Nicolas Baygert
En finir avec la schizophrénie institutionnelle
Alors qu’au fédéral, le « stop communautaire » prévu par l’accord de gouvernement permet aux partis de la majorité de savourer une Pax Belgica, du côté des entités fédérées, les ingénieurs institutionnels n’ont guère l’intention de ranger leur boîte à outils.
En quelques semaines, la Fédération Wallonie-Bruxelles (ex-Communauté française) fut torpillée sur deux fronts. D’abord par Pierre-Yves Jeholet et Jean-Luc Crucke (MR), adeptes d’une Belgique à quatre Régions, rejoints par trois députés wallons PS prônant, dans une carte blanche, « la création de deux pôles régionaux forts et complémentaires ». Objectif: simplifier, rationaliser. La complexe lasagne institutionnelle confectionnée par plusieurs générations de Tops Chefs politiques s’avère actuellement trop sophistiquée, surchargée, voire indigeste – même pour les initiés.
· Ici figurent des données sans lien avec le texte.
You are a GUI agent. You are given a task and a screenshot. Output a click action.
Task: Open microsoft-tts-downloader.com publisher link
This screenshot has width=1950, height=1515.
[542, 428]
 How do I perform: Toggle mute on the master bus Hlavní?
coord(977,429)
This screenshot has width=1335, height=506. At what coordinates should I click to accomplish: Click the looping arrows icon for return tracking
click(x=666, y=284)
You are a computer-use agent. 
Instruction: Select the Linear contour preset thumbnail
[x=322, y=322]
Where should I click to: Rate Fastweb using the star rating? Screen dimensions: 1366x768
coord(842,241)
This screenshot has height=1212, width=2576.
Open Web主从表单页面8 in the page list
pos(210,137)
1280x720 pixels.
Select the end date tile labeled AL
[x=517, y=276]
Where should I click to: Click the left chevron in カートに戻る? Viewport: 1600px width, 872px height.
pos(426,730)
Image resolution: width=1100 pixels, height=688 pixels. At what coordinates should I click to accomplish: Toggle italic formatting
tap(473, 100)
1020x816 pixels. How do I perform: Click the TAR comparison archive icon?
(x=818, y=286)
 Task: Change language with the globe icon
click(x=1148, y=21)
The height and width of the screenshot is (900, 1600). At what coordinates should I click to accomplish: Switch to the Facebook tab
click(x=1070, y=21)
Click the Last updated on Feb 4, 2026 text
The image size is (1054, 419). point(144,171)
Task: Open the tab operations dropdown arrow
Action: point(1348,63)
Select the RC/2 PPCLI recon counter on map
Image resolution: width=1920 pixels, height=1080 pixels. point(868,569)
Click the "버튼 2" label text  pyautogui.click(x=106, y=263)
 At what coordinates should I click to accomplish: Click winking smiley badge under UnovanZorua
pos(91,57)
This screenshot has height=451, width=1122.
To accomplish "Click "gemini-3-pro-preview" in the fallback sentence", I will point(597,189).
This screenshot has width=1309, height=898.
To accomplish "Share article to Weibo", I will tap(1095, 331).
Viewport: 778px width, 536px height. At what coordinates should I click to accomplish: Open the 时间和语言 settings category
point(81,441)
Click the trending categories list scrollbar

Sus à la FWB? Un « suicide de l’unité francophone et un cadeau dangereux à la N-VA », estime Joëlle Milquet (CDH), digne héritière des députés PSC qui, en 1947 déjà, rejetèrent une motion fédéraliste inspirée de la conclusion du Congrès national wallon (1945) et du célèbre discours de Fernand Dehousse.
En finir avec la schizophrénie institutionnelle
Or, comment en vouloir aux effrontés régionalistes? Du côté wallon, la machine symbolique identitaire tourne à plein régime. Une opération de marketing territorial soutenue déboucha sur une valse de sigles (re-branding oblige) sur l’attribution de « mérites wallons », sur un parlement wallon renommé « parlement de Wallonie ». Un nation-building par petites touches cosmétiques censé accompagner l’émancipation institutionnelle à marche forcée inscrite dans la sixième réforme de l’Etat. Une consolidation identitaire qui, après la Flandre, s’inscrirait également dans un « processus inéluctable » vers l’autonomie? D’après les trois frondeurs socialistes, « seules les régions disposant d’une identité forte et d’un lien étroit entre leurs politiques économique, éducative et culturelle peuvent assurer pleinement leur redressement ».
S’opposent donc les régionalistes, ragaillardis par de nouvelles compétences, et les tenants du fait communautaire, partisans d’un patriotisme wallo-bruxellois défensif. Freinant des quatre fers devant toute velléité réformiste prompte à « nourrir le nationalisme flamand », les gardiens de la Fédération voient en celle-ci la première concrétisation du « Plan B », cette position de repli chère à l’ex-ministre-président bruxellois Charles Picqué. Un paradoxe, puisque la FWB – « fédération bouclier » – conforte la « deweverisation des esprits »; vision binaire de deux démocraties concomitantes que tout oppose. Pure création top-down, la FWB dut, dès le départ, esquiver des critiques portant sur sa dénomination « anticonstitutionnelle ». Aujourd’hui, face à une Wallonie enracinée, l’engouement reste plus que modeste et ce, malgré une fête instituée aux alentours du 27 septembre – une « Saint-Plan B ».
Il n’y a toutefois aucune logique à maintenir ce nation-building concurrentiel au sein d’un même espace démocratique francophone; cette cacophonie identitaire mue par une dynamique d’affrontement, voire un délire de persécution.
Tandis que certains paraissent dorénavant incapables de penser une communauté politique qui inclurait encore la composante flamande, un régionalisme à quatre supposerait un apaisement, une refondation institutionnelle inclusive, ouverte à la Flandre et aux germanophones, misant ainsi sur un pragmatisme territorial. Et s’il était là, le véritable « chantier des idées »? Un reboot du fédéralisme belge.